- [AIM] Please lay out every line of the items below as a Markdown table with two columns, Row and Line, numbering each row and omitting blank lines.
** Start TASK INPUT **
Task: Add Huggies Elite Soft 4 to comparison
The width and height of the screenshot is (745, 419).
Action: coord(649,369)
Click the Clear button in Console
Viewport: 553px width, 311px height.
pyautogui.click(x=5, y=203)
** End TASK INPUT **
- [WRITTEN SOLUTION]
| Row | Line |
|---|---|
| 1 | Task: Add Huggies Elite Soft 4 to comparison |
| 2 | The width and height of the screenshot is (745, 419). |
| 3 | Action: coord(649,369) |
| 4 | Click the Clear button in Console |
| 5 | Viewport: 553px width, 311px height. |
| 6 | pyautogui.click(x=5, y=203) |